When I was in my twenties, I had a t-shirt that said No Regrets.  It became my mantra as I transitioned from a college girl who thought she had life figured out to someone who had the opportunity to lead a life that was riskier, but reaped infinitely bigger rewards.  The summer before I packed my life in the backseat of my car and moved to California, No Regrets repeated itself over in my head and I had it written on a sticky note on my bedroom mirror.  I also had a quote from The Secret Life of Bees alongside it that read, “Regrets don’t help anything, you know that,”  and so with that in mind I decided to be brave enough to take control of my life and make it the one I had always imagined.
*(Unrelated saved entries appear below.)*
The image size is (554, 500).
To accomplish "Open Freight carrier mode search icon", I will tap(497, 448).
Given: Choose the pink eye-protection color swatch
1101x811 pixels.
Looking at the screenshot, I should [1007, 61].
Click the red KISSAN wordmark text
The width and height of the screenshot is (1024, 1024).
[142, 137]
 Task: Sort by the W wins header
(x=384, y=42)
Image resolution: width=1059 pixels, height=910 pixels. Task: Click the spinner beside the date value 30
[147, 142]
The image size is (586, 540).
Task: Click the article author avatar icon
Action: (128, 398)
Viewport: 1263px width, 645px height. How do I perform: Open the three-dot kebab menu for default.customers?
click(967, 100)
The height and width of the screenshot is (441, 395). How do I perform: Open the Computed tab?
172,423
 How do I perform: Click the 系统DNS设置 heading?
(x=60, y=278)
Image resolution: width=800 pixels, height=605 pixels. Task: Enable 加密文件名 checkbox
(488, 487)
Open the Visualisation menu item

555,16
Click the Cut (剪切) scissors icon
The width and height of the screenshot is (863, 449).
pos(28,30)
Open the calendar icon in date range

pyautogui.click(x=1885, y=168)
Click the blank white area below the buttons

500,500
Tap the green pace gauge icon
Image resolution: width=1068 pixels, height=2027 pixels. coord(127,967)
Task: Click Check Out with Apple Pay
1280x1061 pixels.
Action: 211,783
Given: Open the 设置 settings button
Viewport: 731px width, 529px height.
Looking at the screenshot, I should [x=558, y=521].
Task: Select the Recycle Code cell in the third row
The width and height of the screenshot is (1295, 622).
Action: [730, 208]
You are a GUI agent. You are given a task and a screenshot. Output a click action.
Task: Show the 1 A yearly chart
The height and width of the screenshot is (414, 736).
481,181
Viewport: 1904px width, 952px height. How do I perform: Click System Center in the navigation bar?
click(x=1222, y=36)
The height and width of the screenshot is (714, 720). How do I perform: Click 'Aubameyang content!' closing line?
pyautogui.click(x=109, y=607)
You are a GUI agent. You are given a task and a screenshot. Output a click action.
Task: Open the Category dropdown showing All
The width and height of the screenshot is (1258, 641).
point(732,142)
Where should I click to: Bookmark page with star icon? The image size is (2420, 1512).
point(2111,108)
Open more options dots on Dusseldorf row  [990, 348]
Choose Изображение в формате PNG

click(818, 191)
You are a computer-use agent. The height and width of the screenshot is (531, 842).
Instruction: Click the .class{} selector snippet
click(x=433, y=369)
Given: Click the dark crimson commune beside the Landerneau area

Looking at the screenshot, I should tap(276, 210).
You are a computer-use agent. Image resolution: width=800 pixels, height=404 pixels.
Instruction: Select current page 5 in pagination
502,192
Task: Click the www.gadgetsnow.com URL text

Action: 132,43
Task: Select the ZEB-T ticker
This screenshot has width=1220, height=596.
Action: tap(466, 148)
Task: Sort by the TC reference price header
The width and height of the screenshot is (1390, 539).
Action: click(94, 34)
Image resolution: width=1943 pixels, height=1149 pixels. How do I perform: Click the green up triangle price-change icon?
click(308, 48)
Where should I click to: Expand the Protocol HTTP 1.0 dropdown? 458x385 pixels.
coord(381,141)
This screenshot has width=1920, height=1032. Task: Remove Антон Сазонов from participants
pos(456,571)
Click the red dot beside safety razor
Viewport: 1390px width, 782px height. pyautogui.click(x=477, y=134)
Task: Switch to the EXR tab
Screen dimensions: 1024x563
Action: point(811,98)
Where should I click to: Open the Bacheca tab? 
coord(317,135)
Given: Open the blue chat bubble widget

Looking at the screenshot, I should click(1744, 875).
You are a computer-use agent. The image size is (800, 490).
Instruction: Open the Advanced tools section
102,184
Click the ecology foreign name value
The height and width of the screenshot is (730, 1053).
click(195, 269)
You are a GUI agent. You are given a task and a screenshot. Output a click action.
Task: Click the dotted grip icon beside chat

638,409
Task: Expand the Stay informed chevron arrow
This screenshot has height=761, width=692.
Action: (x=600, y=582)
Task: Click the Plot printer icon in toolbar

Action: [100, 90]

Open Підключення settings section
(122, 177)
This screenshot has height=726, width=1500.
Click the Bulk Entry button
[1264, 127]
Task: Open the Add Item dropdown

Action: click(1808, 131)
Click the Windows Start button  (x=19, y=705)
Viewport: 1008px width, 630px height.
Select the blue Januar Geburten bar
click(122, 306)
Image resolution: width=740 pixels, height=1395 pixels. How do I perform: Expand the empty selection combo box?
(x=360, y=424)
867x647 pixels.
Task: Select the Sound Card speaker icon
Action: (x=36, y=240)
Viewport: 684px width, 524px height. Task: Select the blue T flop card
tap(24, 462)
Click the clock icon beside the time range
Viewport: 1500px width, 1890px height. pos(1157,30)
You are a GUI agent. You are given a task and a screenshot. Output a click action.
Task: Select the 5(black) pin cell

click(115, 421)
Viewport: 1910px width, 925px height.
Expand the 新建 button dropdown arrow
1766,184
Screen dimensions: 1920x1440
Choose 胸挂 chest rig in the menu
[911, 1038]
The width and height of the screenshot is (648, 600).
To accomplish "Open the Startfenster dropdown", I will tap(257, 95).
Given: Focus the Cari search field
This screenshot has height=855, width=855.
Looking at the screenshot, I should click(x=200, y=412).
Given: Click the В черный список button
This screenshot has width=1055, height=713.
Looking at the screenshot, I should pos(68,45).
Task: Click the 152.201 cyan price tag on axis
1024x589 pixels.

I was introduced to another quote by Mary Oliver though Kelle Hampton’s blog, and ever since it has resonated with me regarding how I want to live my life and how I would like to raise my children.  I bought a beautiful print of it here and it hangs in Jax and Em’s room so I can remember to shape their lives that way every day, to remind them to live life in a way that inspires happiness and wonder. Lately I’ve even started to consider getting it as a tiny, trailing tattoo somewhere on my body, maybe even around my wrist as a bracelet, so I won’t forget to keep that sentiment in mind.  I could always just get another sticky note–that would be much less painful–but somehow I’d like a permanent reminder to savor life and make the right choices, even if they are difficult ones.  And in a symbolic way, wouldn’t it make sense if that realization is a little painful?